Requirement »
Across the listing, the lines that include "agent" must be tallied and reported as a bare number.

Exercise material section start

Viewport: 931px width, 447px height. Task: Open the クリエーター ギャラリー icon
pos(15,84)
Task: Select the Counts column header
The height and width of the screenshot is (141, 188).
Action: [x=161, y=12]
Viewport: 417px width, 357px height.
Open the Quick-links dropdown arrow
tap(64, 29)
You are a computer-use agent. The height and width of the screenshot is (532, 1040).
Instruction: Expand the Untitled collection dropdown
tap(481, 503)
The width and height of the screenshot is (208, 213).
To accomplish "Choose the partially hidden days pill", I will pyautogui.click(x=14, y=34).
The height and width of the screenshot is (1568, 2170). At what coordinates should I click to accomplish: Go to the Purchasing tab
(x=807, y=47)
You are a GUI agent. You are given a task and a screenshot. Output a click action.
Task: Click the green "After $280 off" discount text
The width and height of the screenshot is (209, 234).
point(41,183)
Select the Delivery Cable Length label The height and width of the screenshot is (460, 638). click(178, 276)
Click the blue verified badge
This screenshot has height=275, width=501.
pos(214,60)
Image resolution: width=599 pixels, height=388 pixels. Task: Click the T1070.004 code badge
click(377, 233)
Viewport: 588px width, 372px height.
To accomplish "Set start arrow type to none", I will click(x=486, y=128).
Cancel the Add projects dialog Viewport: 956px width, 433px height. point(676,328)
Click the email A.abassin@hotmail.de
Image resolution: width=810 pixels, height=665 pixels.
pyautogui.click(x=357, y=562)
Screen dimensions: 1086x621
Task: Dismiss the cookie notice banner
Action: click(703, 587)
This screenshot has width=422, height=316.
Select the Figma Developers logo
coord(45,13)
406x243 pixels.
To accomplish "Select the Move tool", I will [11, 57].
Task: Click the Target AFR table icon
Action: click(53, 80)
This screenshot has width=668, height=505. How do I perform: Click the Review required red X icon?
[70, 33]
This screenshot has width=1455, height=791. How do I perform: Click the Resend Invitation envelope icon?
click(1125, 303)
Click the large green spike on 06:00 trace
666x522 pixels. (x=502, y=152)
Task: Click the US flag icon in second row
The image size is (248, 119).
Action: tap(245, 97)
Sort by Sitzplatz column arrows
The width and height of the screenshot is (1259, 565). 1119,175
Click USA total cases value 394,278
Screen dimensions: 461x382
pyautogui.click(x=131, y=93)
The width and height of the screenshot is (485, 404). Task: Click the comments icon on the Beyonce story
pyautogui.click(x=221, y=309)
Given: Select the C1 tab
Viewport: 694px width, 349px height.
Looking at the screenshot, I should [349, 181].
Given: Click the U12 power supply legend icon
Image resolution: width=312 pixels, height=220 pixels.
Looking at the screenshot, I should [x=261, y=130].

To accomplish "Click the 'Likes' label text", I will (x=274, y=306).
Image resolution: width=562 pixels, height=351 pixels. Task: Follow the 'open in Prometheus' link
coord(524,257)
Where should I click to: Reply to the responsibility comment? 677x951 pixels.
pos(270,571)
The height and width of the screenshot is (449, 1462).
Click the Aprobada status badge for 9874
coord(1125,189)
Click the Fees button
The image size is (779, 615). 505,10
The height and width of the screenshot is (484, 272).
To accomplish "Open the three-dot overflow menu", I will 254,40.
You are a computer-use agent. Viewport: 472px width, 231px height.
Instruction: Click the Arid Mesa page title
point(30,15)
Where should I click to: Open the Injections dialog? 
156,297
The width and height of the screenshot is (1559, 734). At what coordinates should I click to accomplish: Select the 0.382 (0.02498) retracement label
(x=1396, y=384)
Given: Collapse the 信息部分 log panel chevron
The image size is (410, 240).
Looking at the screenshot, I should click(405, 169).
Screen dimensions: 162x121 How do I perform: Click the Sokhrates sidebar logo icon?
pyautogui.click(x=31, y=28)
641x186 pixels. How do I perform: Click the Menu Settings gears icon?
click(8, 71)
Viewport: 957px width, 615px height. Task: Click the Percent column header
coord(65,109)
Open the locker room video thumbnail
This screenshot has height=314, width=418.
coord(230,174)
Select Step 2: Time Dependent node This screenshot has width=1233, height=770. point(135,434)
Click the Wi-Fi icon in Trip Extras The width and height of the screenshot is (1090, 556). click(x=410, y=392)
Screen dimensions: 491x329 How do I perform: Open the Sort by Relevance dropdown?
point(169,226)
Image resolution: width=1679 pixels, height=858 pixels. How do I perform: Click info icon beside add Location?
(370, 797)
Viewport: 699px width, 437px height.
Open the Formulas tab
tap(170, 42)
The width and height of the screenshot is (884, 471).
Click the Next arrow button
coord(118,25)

Exercise material section end

Result of the task »
3